*** Records to process ***

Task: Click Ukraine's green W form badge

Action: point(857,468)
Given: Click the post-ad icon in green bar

***
*** Records to process ***

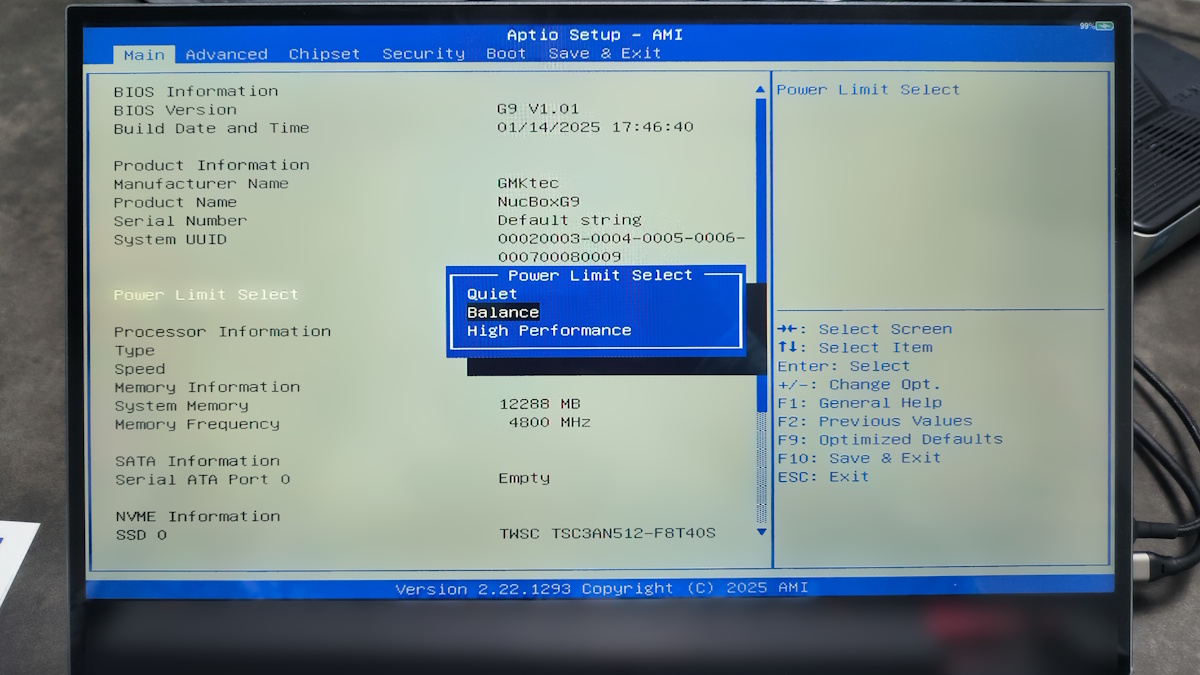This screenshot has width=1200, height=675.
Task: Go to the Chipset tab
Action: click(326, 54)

***

■ Task details
Produce only the lines from the line containing "Task: Click Ukraine's green W form badge" through the line containing "Given: Click the post-ad icon in green bar", inclusive of both, exactly as they stand in the entries above.

■ Result of the task
Task: Click Ukraine's green W form badge

Action: point(857,468)
Given: Click the post-ad icon in green bar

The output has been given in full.